Tags (labels) can be defined which run across the workspace and nodes. Here again, the client API has a rich set of methods to manage tags. GraphDB has some predefined tags like Favorites, People... which are either automatically assigned in function of the data type or explicitly when the user tags them as 'favorite'.
Graphs inside GraphDB are technically speaking multigraphs; you can have an unlimited amount of links between nodes and they can be adorned with various properties; color, weight, payload (data), title, description....
Searching the store can be simple or fulltext. The simple search API allows you to filter on data types, connection weight, node title and so on. The fulltext search is based on the fact that data entities are saved as XML and thus fulltext searchable.
Graph algorithms can be accesses through a the client API and are processed inside stored procedures; graph traversals, topological sorting, shortest path and more.
The authentication in GraphDB can be internal or external. Internal means that users and their password is stored inside the store. External means the ASP.Net membership is the authentication party. There is no integration with SQL Server's users to enable compatibility with other RDBMS.
The client API is also available as a Web API (based on ASP.Net MVC 5) and is secure by means of OAuth2, an API Key and SSL. This means that the multi-user graph storage can be easily accessed by mobile clients signing in with their social network account (Twitter, Facebook and so on).
The database can be installed on Azure SQL and the Web API can also be hosted on Azure websites. Azure SQL does however not support fulltext search, file streams and tables, as well as some other minor stored procedure features. The admin API has a special setup dealing with Azure and all things specific to Azure are taken into account therein.
GraphDB boasts a simple yet efficient query language (QL) or, more appropriate, interaction language through which one can query, manage, link and share data as well as create workspaces, add users and so on. The language is build on top of a message processing engine (codenamed 'Trax') which can be integrated in applications (Windows, web, command line).
in technical terms
- Microsoft SQL Server based (MySQL under construction)

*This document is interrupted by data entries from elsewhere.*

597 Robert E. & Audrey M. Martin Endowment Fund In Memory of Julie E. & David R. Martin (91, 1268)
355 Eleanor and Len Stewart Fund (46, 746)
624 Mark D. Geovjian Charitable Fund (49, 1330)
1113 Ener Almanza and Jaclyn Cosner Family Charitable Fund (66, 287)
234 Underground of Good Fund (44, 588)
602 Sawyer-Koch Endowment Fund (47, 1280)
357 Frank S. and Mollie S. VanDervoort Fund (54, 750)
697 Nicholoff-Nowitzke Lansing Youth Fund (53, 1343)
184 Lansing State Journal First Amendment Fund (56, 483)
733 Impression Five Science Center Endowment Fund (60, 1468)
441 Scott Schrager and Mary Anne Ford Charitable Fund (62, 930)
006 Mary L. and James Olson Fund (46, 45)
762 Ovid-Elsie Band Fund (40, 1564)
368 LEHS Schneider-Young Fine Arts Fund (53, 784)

- automatic serialization of data entities
- multigraph store
- multi-user store with either internal or ASP.Net Membership authentication
- collaboration/sharing enabled through a simple role mechanism
- API written in C# (.Net 4.5) with careful usage of async patterns where meaningful
- static admin API allows to install stores (applications can create stores on the fly), manage users and workspaces
- rich client (static and instance) API
- tags/favorites/labels defined on a user level
- server-side graph algorithms (traversals, minimum spanning tree, Kruskal, Prim, Dijkstra, topological sorting)
- can be hosted on Azure (all features are supported except fulltext search)
- simple query language based on proprietary, embeddable technology.